Provincial / State sides
- Years: Team / Apps / (Points)
- 2006-2008: Otago / 6 / (5)
- 2008-2009: Western Province / 1 / (0)
- 2010-2011: North Harbour / 8 / (5)

International career
- Years: Team / Apps / (Points)
- 2009: Tonga / 11 / (20)

National sevens team
- Years: Team /  / Comps
- 2005-2008: Tonga

= Alipate Fatafehi =

Alipate Fatafehi (born 13 December 1984) is a Tongan rugby union player who plays for Lyon OU in the Top 14 and the Tonga national team.
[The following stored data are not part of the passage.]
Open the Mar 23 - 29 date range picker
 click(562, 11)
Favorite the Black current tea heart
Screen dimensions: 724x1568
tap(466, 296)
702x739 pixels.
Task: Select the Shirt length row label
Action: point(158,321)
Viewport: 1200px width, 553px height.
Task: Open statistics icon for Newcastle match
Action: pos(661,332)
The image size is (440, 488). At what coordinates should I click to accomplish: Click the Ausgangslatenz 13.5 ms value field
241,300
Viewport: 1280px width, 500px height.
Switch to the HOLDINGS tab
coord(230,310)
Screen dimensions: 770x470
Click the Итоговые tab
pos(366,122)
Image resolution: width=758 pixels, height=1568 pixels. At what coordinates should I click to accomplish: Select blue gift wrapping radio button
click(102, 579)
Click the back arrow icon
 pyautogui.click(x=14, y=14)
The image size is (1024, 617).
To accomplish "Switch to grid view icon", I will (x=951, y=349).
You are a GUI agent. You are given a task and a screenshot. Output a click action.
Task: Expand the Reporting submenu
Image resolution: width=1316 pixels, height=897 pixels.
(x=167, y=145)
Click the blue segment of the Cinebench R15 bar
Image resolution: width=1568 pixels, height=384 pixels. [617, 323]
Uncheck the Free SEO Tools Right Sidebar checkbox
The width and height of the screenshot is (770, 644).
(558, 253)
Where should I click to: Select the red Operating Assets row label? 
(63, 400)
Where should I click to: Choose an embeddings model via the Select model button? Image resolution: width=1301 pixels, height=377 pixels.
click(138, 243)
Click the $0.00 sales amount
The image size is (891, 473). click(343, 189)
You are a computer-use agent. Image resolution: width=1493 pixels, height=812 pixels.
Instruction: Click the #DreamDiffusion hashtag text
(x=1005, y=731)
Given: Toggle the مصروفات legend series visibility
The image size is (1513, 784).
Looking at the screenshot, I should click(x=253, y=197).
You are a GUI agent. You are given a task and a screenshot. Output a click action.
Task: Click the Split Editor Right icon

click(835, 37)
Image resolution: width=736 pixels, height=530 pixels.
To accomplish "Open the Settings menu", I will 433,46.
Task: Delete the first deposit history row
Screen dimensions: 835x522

Fatafehi first played professional rugby for Otago in New Zealand from 2006 to 2008 but failed to secure a regular spot in the team, dropping down to the North Otago side for two games in 2008 before gaining a spot in the team for Otago's last game of 2008. His primary position is on the wing, although he played at fullback for Otago and more recently in line with global trends, has been used as a centre because of his size.

==Stormers==
After finishing his season in 2008 he was called over to South Africa to have a trial with the Super Rugby franchise the Stormers. In his first match against the Boland Cavaliers he started on the left wing, playing well before sent to the sin bin for a dangerous tackle. After much promise he failed to be selected for the Super 14 squad for the 2009 Super 14 season, but signed a contract with the Western Province to play in the 2009 Vodacom Cup.

==North Harbour==
In 2010, Fatafehi played for North Harbour in the 2010 Air New Zealand Cup. Despite playing a big role in the team's 2010 season, he was unable to secure a Super Rugby contract at the end of the season.

==CA Saint-Étienne==
In late 2010, Fatafehi signed with French club CA Saint-Étienne for the French 2010-11 Rugby Pro D2 season.

==Tonga==
Fatafehi has also been a member of the Tonga Sevens team. He competed for Tonga at the 2011 Rugby World Cup.